La nature du Bien est le désirable même (αὐτὸ τὸ ἐφετόν (auto to epheton)), c’est par lui que l’âme et l’intelligence possèdent la liberté quand elles peuvent, l'une, atteindre le Bien sans obstacle, l’autre, le posséder. Or, puisque le Bien est le maître de toutes les choses précieuses qui sont placées au-dessous de lui, qu’il occupe le premier rang, qu’il est le principe auquel tous les êtres veulent s’élever, auquel tous sont suspendus, dont tous tiennent leur puissance et leur liberté, comment lui attribuer une liberté semblable à la mienne et à la tienne, quand on peut à peine attribuer une telle liberté à l’intelligence sans lui faire violence ?

Ici quelque téméraire viendra peut-être nous dire, tirant ses arguments d’une autre doctrine : Si le Bien est ce qu’il est, c’est par hasard ; il n’est point maître de ce qu’il est parce qu’il n’est point par lui-même ce qu’il est ; par conséquent, il n’a ni liberté ni indépendance, parce qu’il agit ou n’agit pas selon que la nécessité le force d’agir ou de ne pas agir[2]. Assertion dénuée de preuves et même contradictoire, qui détruit toute conception de volonté, de liberté, d’indépendance, qui les réduit à n’être plus que de vaine mots, de trompeuses chimères ! Celui qui avance une pareille opinion est forcé de soutenir non-seulement qu’il n’est au pouvoir de personne de faire ou de ne pas faire une chose, mais encore que le mot de liberté n’éveille dans son esprit aucune conception, n’a pour lui aucune espèce de sens.
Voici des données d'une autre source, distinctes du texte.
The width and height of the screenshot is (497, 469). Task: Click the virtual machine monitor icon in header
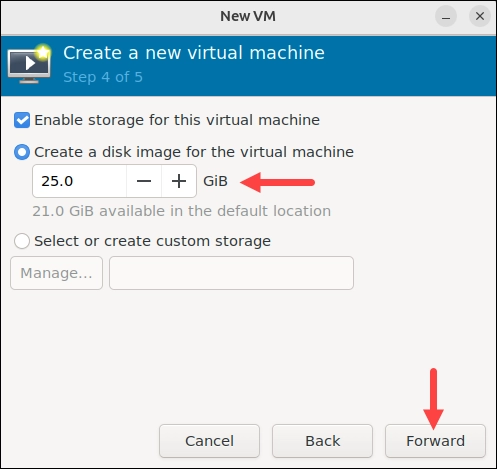[x=29, y=63]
Si au contraire il attache un sens à ce mot, il sera bientôt obligé d’avouer que la conception de liberté a véritablement avec la réalité une conformité qu’il niait d’abord. La conception d’une chose en effet n’en change et n’en augmente en rien l’essence : elle ne peut rien faire par elle-

  1. Ici commence la seconde partie de ce livre : De la Volonté et de la Liberté de l’Un.
  2. C’était la doctrine de Straton le péripatéticien, des Épicuriens et des autres philosophes qui rapportaient tout au hasard.